• WHAT YOU SHOULD DO: Using the listing, copy each whole line that features "will".

+===+

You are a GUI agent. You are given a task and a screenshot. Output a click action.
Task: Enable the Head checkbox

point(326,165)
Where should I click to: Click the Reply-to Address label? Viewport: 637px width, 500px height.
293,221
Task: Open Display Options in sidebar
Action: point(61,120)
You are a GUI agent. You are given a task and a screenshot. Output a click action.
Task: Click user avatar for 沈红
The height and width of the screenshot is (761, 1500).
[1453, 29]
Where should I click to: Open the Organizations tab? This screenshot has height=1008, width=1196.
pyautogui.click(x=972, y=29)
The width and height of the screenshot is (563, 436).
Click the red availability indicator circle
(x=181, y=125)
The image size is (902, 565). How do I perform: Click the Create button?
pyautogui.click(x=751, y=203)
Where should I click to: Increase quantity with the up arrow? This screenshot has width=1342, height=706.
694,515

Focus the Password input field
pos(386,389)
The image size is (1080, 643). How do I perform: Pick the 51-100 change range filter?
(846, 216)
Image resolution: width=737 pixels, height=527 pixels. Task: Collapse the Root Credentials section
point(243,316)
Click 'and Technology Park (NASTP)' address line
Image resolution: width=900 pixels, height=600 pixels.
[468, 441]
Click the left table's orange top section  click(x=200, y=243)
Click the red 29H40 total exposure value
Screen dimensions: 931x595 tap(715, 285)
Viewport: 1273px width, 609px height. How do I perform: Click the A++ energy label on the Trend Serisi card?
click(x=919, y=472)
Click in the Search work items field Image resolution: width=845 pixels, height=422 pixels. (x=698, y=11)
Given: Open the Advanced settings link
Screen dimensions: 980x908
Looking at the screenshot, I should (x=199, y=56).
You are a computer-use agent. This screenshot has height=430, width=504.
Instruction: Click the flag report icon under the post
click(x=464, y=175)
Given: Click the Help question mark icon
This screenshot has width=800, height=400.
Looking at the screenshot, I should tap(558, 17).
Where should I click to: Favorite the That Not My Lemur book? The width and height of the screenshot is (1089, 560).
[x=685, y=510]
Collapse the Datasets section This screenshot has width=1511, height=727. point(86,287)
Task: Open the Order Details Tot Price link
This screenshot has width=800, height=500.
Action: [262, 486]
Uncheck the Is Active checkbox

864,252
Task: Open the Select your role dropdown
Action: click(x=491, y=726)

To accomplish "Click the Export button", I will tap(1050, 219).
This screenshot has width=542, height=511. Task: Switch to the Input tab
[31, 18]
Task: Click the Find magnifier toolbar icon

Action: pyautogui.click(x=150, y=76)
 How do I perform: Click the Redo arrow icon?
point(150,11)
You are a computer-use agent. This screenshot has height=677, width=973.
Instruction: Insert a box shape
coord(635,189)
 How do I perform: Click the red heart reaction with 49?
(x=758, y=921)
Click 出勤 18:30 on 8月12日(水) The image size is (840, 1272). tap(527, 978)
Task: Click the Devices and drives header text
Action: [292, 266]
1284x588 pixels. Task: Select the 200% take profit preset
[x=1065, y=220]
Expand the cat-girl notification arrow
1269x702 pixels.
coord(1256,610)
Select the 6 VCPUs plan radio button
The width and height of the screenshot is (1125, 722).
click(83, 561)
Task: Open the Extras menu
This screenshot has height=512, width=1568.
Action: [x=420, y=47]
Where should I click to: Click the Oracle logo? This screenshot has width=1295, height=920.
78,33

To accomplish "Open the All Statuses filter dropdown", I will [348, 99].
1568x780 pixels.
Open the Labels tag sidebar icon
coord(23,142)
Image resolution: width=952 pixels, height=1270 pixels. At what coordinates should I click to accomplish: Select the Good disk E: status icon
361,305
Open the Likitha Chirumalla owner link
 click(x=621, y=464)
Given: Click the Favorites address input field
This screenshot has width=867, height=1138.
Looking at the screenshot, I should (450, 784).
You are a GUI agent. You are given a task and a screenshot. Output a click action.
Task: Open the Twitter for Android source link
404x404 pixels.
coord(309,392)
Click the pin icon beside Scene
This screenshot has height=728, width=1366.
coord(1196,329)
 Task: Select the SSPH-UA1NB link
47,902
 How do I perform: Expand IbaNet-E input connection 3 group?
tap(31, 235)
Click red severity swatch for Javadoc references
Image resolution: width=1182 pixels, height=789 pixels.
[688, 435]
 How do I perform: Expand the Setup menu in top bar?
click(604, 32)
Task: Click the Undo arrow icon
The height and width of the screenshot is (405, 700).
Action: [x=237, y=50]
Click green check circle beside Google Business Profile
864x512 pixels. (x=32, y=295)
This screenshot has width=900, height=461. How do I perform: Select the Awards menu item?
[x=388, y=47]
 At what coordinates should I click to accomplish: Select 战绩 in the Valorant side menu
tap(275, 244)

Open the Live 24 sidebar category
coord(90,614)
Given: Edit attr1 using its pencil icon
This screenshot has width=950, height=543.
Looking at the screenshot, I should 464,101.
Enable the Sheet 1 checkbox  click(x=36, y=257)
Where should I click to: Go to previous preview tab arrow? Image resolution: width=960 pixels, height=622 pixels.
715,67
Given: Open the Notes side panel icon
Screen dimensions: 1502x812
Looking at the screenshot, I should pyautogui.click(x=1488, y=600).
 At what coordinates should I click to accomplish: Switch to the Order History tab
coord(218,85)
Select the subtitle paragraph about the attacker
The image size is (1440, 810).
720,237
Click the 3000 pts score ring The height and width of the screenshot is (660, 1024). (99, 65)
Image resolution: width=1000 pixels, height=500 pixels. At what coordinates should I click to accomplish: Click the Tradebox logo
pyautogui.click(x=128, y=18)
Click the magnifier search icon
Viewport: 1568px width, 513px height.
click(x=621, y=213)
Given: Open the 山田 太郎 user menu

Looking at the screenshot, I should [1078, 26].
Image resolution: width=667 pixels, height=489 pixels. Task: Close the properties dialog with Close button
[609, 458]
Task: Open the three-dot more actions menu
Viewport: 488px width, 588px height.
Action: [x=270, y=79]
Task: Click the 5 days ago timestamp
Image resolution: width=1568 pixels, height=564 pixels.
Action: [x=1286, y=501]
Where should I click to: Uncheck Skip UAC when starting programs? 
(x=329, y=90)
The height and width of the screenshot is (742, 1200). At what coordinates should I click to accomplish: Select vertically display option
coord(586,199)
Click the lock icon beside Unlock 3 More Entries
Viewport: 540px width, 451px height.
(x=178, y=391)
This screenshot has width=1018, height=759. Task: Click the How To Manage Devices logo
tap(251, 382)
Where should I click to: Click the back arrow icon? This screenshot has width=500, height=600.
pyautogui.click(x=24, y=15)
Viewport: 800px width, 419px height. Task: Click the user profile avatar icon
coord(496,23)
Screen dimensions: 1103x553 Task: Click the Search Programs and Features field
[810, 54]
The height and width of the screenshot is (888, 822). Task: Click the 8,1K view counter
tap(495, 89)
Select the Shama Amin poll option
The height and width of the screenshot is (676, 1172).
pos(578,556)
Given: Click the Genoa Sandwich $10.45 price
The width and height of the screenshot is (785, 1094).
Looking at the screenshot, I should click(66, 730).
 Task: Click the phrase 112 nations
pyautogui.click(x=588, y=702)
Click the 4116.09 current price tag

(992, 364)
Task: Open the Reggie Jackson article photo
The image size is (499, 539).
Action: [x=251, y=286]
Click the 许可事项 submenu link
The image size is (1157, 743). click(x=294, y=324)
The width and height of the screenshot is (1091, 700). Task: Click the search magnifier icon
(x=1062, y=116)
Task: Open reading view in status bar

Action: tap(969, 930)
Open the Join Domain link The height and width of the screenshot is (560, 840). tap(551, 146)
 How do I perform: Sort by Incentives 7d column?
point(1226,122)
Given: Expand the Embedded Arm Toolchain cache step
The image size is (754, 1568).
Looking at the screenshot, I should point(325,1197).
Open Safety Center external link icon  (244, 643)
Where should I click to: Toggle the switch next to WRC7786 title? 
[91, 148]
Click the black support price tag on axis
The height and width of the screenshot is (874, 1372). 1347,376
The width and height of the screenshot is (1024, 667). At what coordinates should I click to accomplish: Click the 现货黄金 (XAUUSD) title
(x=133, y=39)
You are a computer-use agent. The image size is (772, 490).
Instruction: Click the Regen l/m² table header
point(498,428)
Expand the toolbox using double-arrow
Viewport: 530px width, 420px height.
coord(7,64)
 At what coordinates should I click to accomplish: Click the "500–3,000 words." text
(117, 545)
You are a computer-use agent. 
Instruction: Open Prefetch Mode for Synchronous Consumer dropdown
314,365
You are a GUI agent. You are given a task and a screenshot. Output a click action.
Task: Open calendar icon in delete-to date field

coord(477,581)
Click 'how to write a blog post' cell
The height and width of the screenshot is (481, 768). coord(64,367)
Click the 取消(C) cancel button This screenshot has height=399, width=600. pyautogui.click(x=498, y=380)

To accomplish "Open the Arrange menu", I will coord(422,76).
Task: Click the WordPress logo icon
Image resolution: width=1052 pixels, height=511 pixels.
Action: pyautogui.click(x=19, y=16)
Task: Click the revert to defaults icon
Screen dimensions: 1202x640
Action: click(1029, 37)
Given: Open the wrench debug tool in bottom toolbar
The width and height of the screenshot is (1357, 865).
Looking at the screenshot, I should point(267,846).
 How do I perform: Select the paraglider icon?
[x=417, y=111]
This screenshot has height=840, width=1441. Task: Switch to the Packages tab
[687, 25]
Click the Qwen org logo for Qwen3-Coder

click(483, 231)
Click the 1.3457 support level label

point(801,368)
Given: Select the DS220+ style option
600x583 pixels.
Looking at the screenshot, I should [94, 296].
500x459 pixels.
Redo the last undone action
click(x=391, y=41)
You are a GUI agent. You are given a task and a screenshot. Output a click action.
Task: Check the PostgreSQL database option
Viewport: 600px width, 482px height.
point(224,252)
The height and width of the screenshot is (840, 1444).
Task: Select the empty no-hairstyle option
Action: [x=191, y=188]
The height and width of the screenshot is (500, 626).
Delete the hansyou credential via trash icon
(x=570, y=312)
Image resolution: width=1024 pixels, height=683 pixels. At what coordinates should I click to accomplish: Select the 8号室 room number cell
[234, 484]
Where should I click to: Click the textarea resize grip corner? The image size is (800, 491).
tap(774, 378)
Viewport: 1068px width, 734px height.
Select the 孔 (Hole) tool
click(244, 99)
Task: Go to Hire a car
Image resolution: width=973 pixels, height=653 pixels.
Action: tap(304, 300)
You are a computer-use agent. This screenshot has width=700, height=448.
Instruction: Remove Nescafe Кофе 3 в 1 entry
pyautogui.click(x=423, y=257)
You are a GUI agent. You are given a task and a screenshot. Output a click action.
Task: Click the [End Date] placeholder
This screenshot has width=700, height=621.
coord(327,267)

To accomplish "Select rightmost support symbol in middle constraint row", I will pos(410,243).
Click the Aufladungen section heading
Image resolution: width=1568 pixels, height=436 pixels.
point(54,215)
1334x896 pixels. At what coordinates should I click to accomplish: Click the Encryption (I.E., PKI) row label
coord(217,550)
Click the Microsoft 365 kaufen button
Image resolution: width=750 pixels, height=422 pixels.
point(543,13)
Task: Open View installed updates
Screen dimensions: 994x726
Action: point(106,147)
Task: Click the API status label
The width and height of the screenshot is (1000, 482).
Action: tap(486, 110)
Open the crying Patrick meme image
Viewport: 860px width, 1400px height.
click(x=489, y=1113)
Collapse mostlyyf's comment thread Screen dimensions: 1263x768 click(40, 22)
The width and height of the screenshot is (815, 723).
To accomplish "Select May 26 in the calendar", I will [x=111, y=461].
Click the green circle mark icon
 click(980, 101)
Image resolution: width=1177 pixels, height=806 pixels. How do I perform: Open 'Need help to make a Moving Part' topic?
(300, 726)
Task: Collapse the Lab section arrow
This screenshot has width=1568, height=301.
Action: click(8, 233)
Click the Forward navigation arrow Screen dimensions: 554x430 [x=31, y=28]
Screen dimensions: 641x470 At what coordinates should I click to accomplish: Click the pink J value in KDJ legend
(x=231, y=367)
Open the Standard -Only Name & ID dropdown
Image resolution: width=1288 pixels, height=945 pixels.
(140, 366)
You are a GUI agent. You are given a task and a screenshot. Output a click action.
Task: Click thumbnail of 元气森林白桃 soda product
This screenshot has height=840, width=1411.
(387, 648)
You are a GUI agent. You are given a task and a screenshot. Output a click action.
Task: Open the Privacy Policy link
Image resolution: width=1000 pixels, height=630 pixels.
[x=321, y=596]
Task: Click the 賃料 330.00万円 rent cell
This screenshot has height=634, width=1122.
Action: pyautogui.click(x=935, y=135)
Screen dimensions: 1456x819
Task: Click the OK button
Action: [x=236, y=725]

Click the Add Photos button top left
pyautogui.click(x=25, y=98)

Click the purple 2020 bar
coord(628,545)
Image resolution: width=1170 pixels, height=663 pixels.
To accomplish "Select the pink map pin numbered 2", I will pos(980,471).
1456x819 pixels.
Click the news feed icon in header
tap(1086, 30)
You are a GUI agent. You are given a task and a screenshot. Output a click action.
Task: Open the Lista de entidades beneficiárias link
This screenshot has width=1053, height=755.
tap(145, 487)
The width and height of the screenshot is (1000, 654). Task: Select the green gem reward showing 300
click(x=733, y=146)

+===+

• YOUR RESPONSE:
To accomplish "Click the Export button", I will tap(1050, 219).
To accomplish "Open the All Statuses filter dropdown", I will [348, 99].
To accomplish "Open the Arrange menu", I will coord(422,76).
To accomplish "Select rightmost support symbol in middle constraint row", I will pos(410,243).
To accomplish "Select May 26 in the calendar", I will [x=111, y=461].
To accomplish "Select the pink map pin numbered 2", I will pos(980,471).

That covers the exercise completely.